- _Problems and tasks_
1. In two sentences, what does the article about UCF's solar cell manufacturing grant report?
2. According to the article about UCF's solar cell manufacturing grant, what cost per kilowatt hour does the Sunshot Initiative aim to bring solar electricity down to by 2020?
3. Continue the article about UCF's solar cell manufacturing grant from where it stops.

- _Selected extract_
*** Block opens ***
A University of Central Florida-led team will receive $1.1 million to develop new manufacturing processes using a specialized tool that will bring the U.S. a step closer to achieving its goal of affordable photovoltaic (solar) energy.
The project, led by Kris Davis, a research engineer at UCF’s Florida Solar Energy Center, will largely take place at the university’s International Consortium for Advanced Manufacturing Research in Osceola County where the tool will be among the first to be installed when the building opens in spring 2017.
Making the research manufacturable was critical to getting the federal funding and having the state-of-the-art facility in Osceola County where process engineers will be on staff to manage the equipment was also imperative, Davis said.
“This is the future,” he said of the process his team will use to ultimately produce thousands of solar cells an hour in and without the costly and cumbersome vacuum-based deposition processes typically used to convert silicon wafers into solar cells.
The partnership is funded by the U.S. Department of Energy Sunshot Initiative and includes expertise provided by Germany’s Fraunhofer Institute for Solar Energy Systems (ISE) and U.S.-based manufacturer, Suniva.
The Sunshot initiative is making solar energy systems cost-competitive with other forms of energy and has a goal of driving down the cost of solar electricity to $0.06 per kilowatt hour by 2020. In many applications, like residential rooftops, solar power in in the United States is still two to three times that price point.
Davis says the challenge can only be met by both increasing efficiency and reducing manufacturing costs. His team plans to increase efficiency by incorporating metal oxide materials into silicon solar cells. The materials will result in less energy loss when the cells are created. Lower costs will be achieved by using a manufacturing process called atmospheric pressure chemical vapor deposition (APCVD) to deposit the metal oxide films.
“The ACPVD tool offers an inexpensive way to deposit metal oxide films that can make solar cells much more efficient,” Davis said. Essentially the tool eliminates the need to use expensive vacuum-based deposition equipment during the production process, instead relying on Nitrogen “gas curtains” to keep the substances separated until they combine at the silicon wafer surface, where they react to form the desired film.
*** Block closes ***
Saved entries:
*** Block opens ***
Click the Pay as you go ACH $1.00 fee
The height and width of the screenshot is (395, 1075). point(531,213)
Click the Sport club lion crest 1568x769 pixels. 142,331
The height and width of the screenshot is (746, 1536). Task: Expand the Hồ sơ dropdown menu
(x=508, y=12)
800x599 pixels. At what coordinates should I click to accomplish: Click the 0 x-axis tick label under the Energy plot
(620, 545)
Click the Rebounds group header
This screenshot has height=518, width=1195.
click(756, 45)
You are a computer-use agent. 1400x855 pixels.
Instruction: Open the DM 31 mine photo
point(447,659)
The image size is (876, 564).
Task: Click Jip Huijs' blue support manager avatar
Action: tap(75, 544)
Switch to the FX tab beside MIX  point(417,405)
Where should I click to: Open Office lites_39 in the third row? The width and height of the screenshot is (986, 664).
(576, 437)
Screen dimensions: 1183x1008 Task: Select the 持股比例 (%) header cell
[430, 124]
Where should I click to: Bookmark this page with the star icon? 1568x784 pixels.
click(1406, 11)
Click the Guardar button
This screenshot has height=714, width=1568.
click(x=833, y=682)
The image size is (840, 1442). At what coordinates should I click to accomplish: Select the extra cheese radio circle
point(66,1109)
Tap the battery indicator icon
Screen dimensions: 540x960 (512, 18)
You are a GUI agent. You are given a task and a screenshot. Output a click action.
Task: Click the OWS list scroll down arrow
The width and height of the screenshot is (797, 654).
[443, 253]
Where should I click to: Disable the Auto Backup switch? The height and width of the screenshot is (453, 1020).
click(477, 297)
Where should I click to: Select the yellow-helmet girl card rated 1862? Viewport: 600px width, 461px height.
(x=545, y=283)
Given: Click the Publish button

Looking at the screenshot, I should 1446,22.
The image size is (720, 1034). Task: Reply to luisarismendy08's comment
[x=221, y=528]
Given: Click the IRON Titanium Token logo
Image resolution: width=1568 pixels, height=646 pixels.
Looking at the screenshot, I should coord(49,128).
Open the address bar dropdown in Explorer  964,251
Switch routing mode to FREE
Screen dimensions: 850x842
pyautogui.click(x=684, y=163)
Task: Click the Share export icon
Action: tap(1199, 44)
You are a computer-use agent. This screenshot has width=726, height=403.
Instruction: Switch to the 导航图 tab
*** Block closes ***
- _Your responses_
1. A University of Central Florida team led by research engineer Kris Davis will receive $1.1 million from the U.S. Department of Energy Sunshot Initiative to develop solar cell manufacturing processes using a specialized tool at the university's advanced manufacturing research center in Osceola County. The team plans to raise efficiency by adding metal oxide materials to silicon solar cells and to cut costs by depositing those films through atmospheric pressure chemical vapor deposition, which avoids expensive vacuum-based equipment.

2. $0.06 per kilowatt hour.

3.
Davis worked in Germany with SCHMID Group for two years developing APCVD processes and integrating APCVD films into silicon solar cells as optical coatings, passivation layers, and dopant sources. The APCVD tool is manufactured in the U.S. by SCHMID Thermal Systems, Inc., a subsidiary of SCHMID Group.
In this project, the team will use APCVD to form metal oxide materials that can act as contacts for silicon solar cells, eliminating the energy losses that can occur where metal and silicon interface. Fraunhofer ISE has demonstrated the effectiveness of these metal oxides on solar cells in a laboratory setting, and Davis said he is eager to work with Fraunhofer ISE to translate these metal oxide materials to large-scale manufacturing using APCVD. Suniva, Inc., a U.S. manufacturer of silicon solar cells and modules, will also support the effort by providing insight into the transition from lab-scale cells to high-volume manufacturing.
In three years, the team plans to have demonstrated the capability of manufacturing with the ACPVD metal oxides, setting the path for achieving the Sunshot goal.
Winston Schoenfeld, the Director of the Solar Technologies Research Division of the U.S. Photovoltaic Manufacturing Consortium (PVMC) at the Florida Solar Energy Center and a co-investigator on the project, said the new manufacturing methods they will demonstrate will have application across industries.
“We are focused on solar but many, many other applications could benefit. At ICAMR we will have exposure to markets we don’t even know about,” he said.
Chester Kennedy, ICAMR CEO, said the project is an example of the type of federal funding ICAMR was established to attract.
“Having this facility in Osceola makes the Central Florida region competitive in ways we could only have imagined before,” he said.